Affine geometry describes affine spaces E, with morphisms called affine maps ∈ Aff(E,F), endomorphisms called affine transformations ∈ Aff(E)=Aff(E,E), and automorphism groups called affine groups GA(E);
Linear geometry describes vector spaces E, with morphisms called linear maps ∈ L(E,F), endomorphisms called linear transformations ∈ L(E), and automorphism groups called linear groups GL(E).

Let us introduce them by first listing some intuitive facts, focusing on finite-dimensional spaces, which fall into one isomorphism class for each dimension n∈ℕ. We shall not try to classify infinite-dimensional spaces, thus not try to define their dimension otherwise than "infinite", especially as it depends on the choice of a precise foundation of these geometries. Indeed multiple foundations are possible (we should say multiple affine geometries, and corresponding multiple linear geometries), which are equivalent for finite-dimensional spaces but not for infinite-dimensional ones. We shall describe two of them:

The algebraic foundation, letting the affine category be a variety, is the weakest and the traditional one;
The duality foundation will turn out to be both more useful to work on finite dimensional spaces, and to fit a "better" category of spaces for the infinite dimensional ones.

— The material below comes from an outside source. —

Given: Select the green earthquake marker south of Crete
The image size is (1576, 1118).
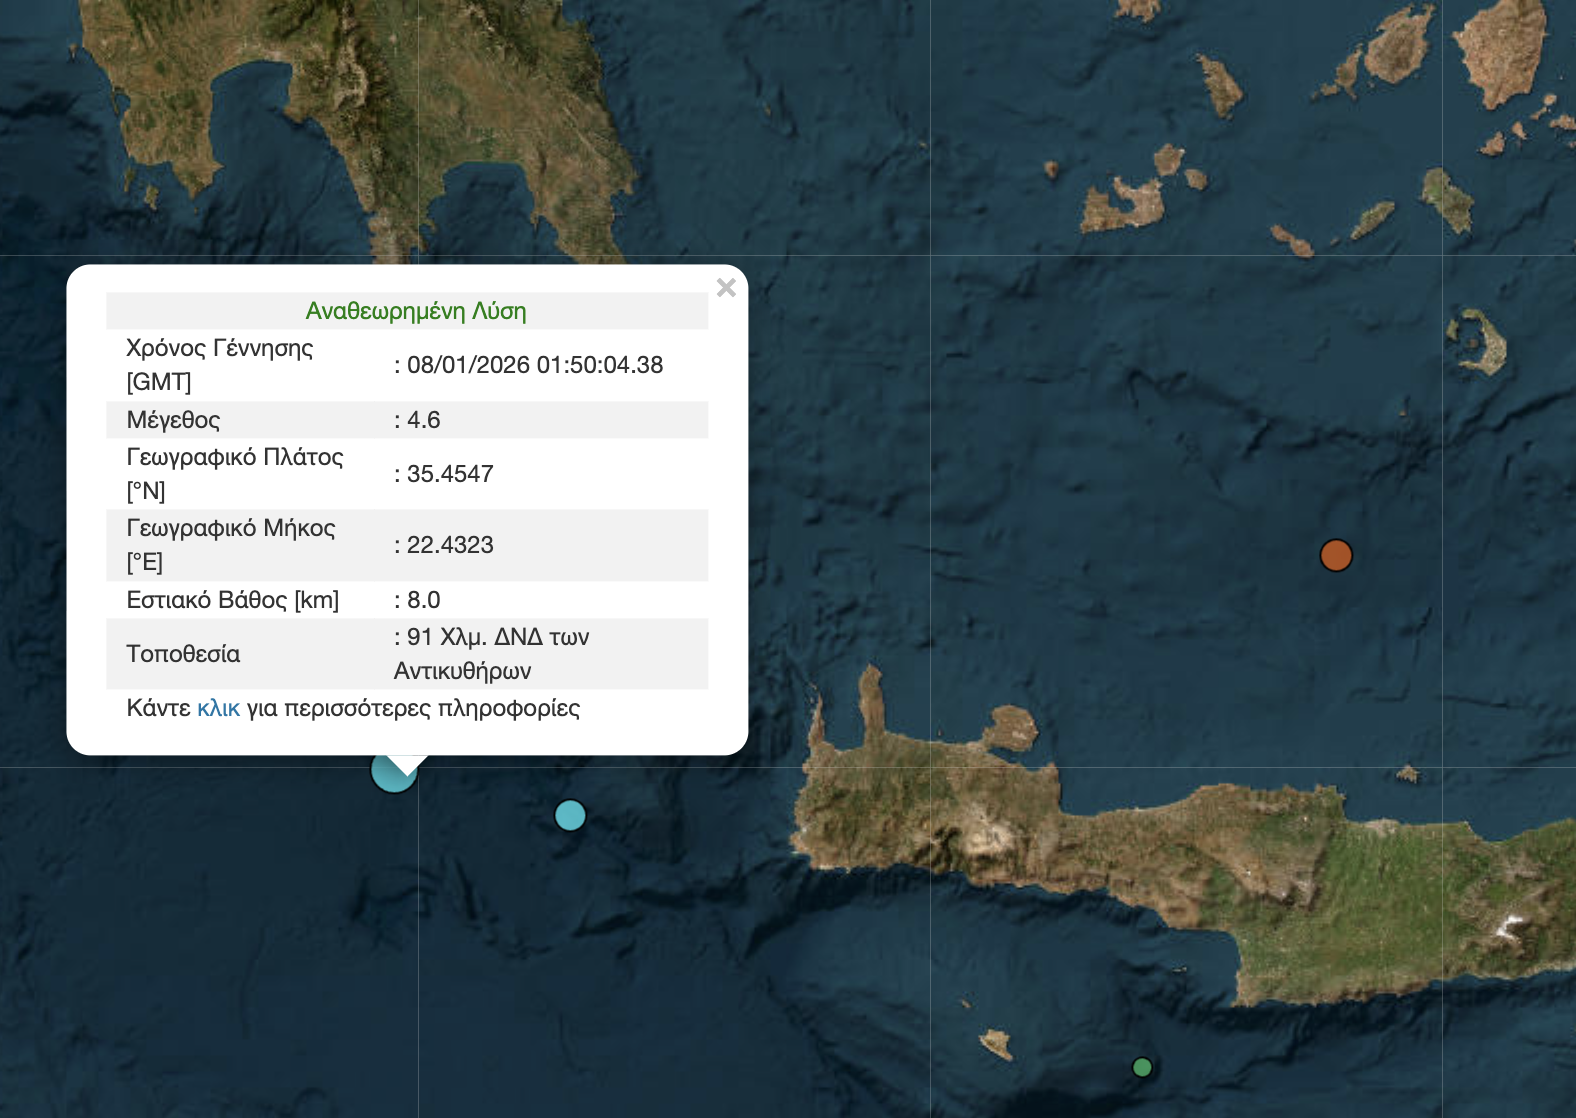Looking at the screenshot, I should tap(1142, 1067).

Intuitive descriptions of affine maps

An affine map from a plane P to a plane Q can be intuitively understood as the approximated transformation by perspective appearance, over any figure in P, obtained by placing P in the space E, then taking a picture of this, from far away and eventually through a mirror, into the picture plane Q. This is the composite of two affine maps:

An injective one from P to E ;
a surjective one from E to Q (taking a picture of any object Z in E, from a viewpoint as much further away from Z than the size of Z, as needed for the desired accuracy).

Affine subspaces

The notion of (affine) subspace of an affine space E is defined as the set of images of affine maps to E. Intuitively, affine subspaces are straight. In the affine geometries we shall express (while others might differ on infinite dimensional cases), they are affine spaces themselves, thus also images of injective affine maps.
The dimension of subspaces is defined as preserved by injective affine maps. Subspaces of an n-dimensional affine space E fall into types E_p by their dimension 0 ≤ p ≤ n :

E₀ ≡ E as zero-dimensional subspaces are the singletons ;
E₁ is the notion of straight line;
E₂ is the notion of plane ;
E_n−1 is the notion of hyperplane ;
E_n = {E}, not structuring.

The relation between E₀ and any other E_p that is ∈ in the standard set theoretical intepretation (when straight lines are sets of points), is called incidence in generic ones.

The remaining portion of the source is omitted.